Router documentation is well written from a technical standpoint. It tells you exactly what each option is. What it often lacks is a description of what each option does, and what setting is recommended. In this blog post series, I will describe each tab and setting of a RV016 Linksys router, and what the settings do and should be set to. Your settings will obviously not be the same as mine, but my examples should head you in the right direction.

Before we start, you need to know your IP address scheme. There are a million sites on this, so I will not get into it. I would suggest writing it out on paper to refer to while configuring. It also helps to know what services you will be running on the domain. You only want to allow through what you need to let through, and UPnP often opens “extra” ports in your router that are not specifically needed.

To get a general understanding of how the router works, I will describe the path information takes when leaving a domain.

  1. A workstations sends out a data packet.
  2. It queries a DNS server on where it should go. The DNS server will in most cases be your server, or a server.
  3. It then gets forwarded to the correct IP address- in this case the internal IP address of your RV016, or your default gateway.
  4. Then that router queries its external DNS, which is most likely your ISP. With that information, your router sends the data to the correct location.

I know a lot more goes on under the hood, but this is a basic explanation of how the network path will go- keeping a visual of this in your head helps when designing IP addresses and pointing DNS.

For this explanation, I will assume that you have bought the router, have an internet connection with a static IP address, your server has a NIC, and that you have connected at least 1 workstation and the server to the router ports, and the router is connected to your modem.

This article also assumes that you know the basics, and can gloss over items not generally used in a simple server network. Furthermore, I assume that you know you must hit save after changes, and how to navigate tabbed browsing- do not get angry if you changes do not take due to not saving your work.

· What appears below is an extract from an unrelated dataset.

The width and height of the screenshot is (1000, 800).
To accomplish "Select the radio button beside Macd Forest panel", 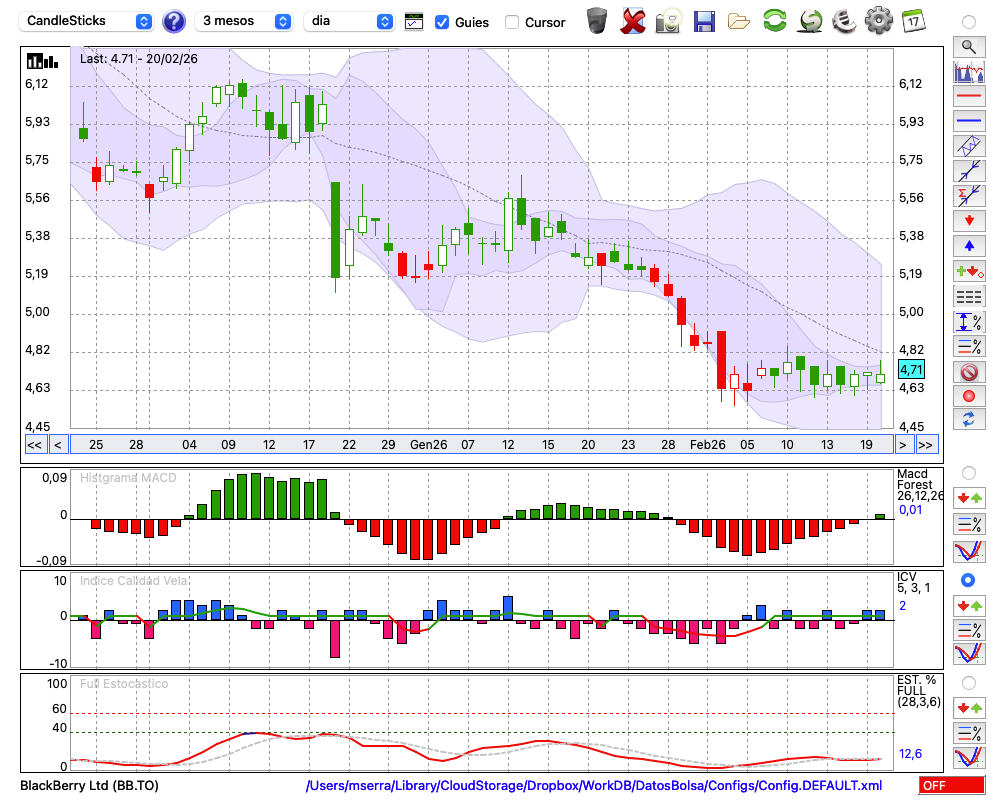I will click(968, 472).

In this scenario we use Comcast Broadband cable, with a static IP address of 70.89.23x.x5- I am going to leave some IP bits masked for security purposes. Not that I mind if my public IP address is known, but why risk it, right? The internal IP addressing scheme that I used was 192.168.1.1. In hindsight, this was a mistake. As the default, most home network have this type of IP address. this causes problems when connecting remote machines to the network, with IP address conflicts. Pick something else- even as simple as 192.168.5.1.

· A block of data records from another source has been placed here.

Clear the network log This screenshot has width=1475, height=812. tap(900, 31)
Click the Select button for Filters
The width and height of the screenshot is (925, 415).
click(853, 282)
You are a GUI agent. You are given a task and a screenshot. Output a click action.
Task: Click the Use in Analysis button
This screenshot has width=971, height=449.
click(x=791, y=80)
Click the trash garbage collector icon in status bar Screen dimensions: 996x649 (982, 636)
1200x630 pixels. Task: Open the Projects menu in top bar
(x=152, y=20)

Our router is connected, let’s log in. The default IP is 192.168.1.1, so open up a web browser and type that into the address bar. you will be prompted for a user name and password. Administrator is the user name (the RV016 is case-sensitive, fyi) while the password is either admin, or 1234.

Your ports will not be green, and your ip addresses will not be filled out.

Summary Screen

Summary Screen

The green boxes are port status- telling you if a port is active or not. This can be important for troubleshooting.

LAN IP is the routers internal IP address. This is 192.168.1.1.

WAN1 and 2 IP are the external IP addresses of the router. I only use one, but you can configure two to host another network, provide modem failover, bandwidth throttling, etc.

DMZ is for the demilitarized zone, if you plan to provide a separate network segment for internet access.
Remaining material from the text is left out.